What i am concerned with is why a fine arts teacher does not have a key to this room... in an older theater especially with colortran systems i have found that they like to over heat and get filled with dust... even though colortran is not as touchy as some other systems, i have gone through a few shows where the lighting system has gone berserk. this required us to do a hard shutdown and restart of the system with "emergency" stage lights plugged into standard edisons. its a huge warning sign to me that the only ones in your building who have knowledge to run these lies within the custodial staff.


----------



## starksk (Dec 25, 2009)

derekleffew said:


> See the information at Welcome to iseriese.com - help for the production lighting professional!, specifically the information on page 35 of the iSeries Installation and Maintenance Manual.pdf. I'm not suggesting a HS student attempt this himself, but bringing the need for maintenance to the appropriate person along with an offer to assist may get results. The best thing you can do for your dimmers is keep them clean and cool.



*Especially page 35!* Even if you can't find a maintenance staff member to power down the rack to clean the interior of the rack, cleaning the filters on the doors will still go a long way to improving the life and health of your dimming system. (And from the looks of the picture, they could use a good cleaning!)


----------



## Footer (Dec 25, 2009)

Having the houselights in your dimmer rack is actually a good thing. If you are in a HS enviorment where the houselights are on 12 hours a day, that means your rack fans are also on 12 hours a day. That brings in a lot more dust and causes you to clean your rack more often. 

If the room is sealed off, your maintenance cycle is much less involved then if your rack is onstage. Keep your filters clean. You can do that yourself. If you stay on top of that, you won't have to take the rack apart all that often. 

You can check on the dust status by* first turning off the two breakers* of one of the dimmers and pulling it out. If you see it caked with dust, might be time to do some cleaning. Put the dimmer back and turn the breakers back on after the dimmer is completely seated. Call the shop that installed the rack to give you a hand with the cleaning if it needs it. I would pull "samples" from around the rack, one at a time, to check the dust situation whenever you clean the filters. 

If it looks like this... time to clean...


----------



## starksk (Dec 25, 2009)

Footer said:


> You can check on the dust status by* first turning off the two breakers* of one of the dimmers and pulling it out. If you see it caked with dust, might be time to do some cleaning. Put the dimmer back and turn the breakers back on after the dimmer is completely seated. Call the shop that installed the rack to give you a hand with the cleaning if it needs it. I would pull "samples" from around the rack, one at a time, to check the dust situation whenever you clean the filters.

PROBLEM SET –
A – Transcribe the stretch of the dimmer rack thread from "If the room" through "all that often.".
B – Carry the dimmer rack thread forward, starting right after its final sentence.
The items that come next have no connection to the dimmer rack thread.

ENTRIES SUPPLIED –
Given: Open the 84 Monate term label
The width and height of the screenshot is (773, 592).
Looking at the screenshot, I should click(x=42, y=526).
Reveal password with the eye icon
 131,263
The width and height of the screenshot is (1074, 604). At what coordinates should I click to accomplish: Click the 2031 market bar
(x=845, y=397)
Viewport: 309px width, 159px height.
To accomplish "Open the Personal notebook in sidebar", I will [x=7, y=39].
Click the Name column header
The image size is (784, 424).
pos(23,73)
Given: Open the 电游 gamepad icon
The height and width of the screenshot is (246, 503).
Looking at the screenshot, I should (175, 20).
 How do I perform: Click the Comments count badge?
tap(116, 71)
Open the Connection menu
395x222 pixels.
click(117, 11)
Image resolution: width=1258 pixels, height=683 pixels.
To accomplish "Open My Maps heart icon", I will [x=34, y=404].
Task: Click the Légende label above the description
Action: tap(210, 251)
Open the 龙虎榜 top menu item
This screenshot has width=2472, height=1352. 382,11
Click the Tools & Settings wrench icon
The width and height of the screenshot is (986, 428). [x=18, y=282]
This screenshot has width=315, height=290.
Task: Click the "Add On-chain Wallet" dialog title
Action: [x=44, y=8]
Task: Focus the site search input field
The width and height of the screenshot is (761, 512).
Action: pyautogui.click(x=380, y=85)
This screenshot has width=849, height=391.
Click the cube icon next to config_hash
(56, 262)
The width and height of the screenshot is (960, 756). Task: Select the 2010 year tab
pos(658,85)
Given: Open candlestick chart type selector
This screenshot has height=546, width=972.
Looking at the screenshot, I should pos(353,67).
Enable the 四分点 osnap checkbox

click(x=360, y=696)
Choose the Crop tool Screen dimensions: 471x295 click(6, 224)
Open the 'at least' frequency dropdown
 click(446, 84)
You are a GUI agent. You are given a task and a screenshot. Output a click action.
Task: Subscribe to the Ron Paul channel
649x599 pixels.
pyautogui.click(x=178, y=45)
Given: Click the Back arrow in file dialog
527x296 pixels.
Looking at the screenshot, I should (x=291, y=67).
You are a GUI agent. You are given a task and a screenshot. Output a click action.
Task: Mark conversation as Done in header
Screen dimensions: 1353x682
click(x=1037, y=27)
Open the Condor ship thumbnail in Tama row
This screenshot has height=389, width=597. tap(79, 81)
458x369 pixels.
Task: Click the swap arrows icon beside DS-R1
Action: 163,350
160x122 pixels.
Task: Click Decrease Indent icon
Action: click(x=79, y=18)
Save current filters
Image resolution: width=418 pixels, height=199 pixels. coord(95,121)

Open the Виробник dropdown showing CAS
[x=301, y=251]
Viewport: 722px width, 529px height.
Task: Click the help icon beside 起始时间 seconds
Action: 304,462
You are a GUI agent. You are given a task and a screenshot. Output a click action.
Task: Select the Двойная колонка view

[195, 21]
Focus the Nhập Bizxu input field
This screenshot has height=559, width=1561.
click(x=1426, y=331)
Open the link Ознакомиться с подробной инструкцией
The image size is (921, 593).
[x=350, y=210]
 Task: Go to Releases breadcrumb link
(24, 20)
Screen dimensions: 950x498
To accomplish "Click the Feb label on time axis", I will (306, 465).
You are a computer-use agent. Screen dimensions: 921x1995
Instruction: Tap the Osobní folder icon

PER-TASK ANSWERS –
A –
If the room is sealed off, your maintenance cycle is much less involved then if your rack is onstage. Keep your filters clean. You can do that yourself. If you stay on top of that, you won't have to take the rack apart all that often.

B –
I would still recommend powering off the rack due to the arc flash potential. (This is manditory if you are following NFPA 70E, unless you are wearing proper protection.)


----------



## photoatdv (Dec 26, 2009)

I haven't read the manual, but I thought the sensors were hot-swapable. In fact aren't those the ones that the CEM's can be hot-swaped? Pardon me of I'm being crazy.

If the breaker is powered off and therefore under no load, how would there be a potential for arc? My understanding is it results from a large current being broken...


----------



## Sony (Dec 26, 2009)

photoatdv said:


> I haven't read the manual, but I thought the sensors were hot-swapable. In fact aren't those the ones that the CEM's can be hot-swaped? Pardon me of I'm being crazy.
> 
> If the breaker is powered off and therefore under no load, how would there be a potential for arc? My understanding is it results from a large current being broken...



Yes they are hot-swappable, however you should NEVER hot-swap a module unless absolutely necessary. (i.e. under show conditions where you cannot turn the rack off) It is always better and safer to completely power down the rack when swapping modules. So yes you are correct, at least with ETC Sensor and Strand CD-80 Supervisor racks. I cannot vouch for any other rack as those are the only types I've used on a regular basis.

When cleaning your rack it is ALWAYS, *NO EXCEPTIONS*, required that you COMPLETELY power the rack down. Because when you remove multiple modules you expose the copper bus plates, which carry enough current to most likely kill everyone in your dimmer room just due to the arc flash should anything come into contact with an energized plate.


----------



## starksk (Dec 26, 2009)

photoatdv said:


> If the breaker is powered off and therefore under no load, how would there be a potential for arc? My understanding is it results from a large current being broken...



The potential exists where the module connects to the energized phase bar.


----------



## derekleffew (Dec 26, 2009)

Sony said:


> ...So yes you are correct, at least with ETC Sensor and Strand CD-80 Supervisor racks. I cannot vouch for any other rack as those are the only types I've used on a regular basis. ...


Colortran ENR and iSeries are remarkably similar to Sensor in design, for good reason.


----------



## itie (Dec 27, 2009)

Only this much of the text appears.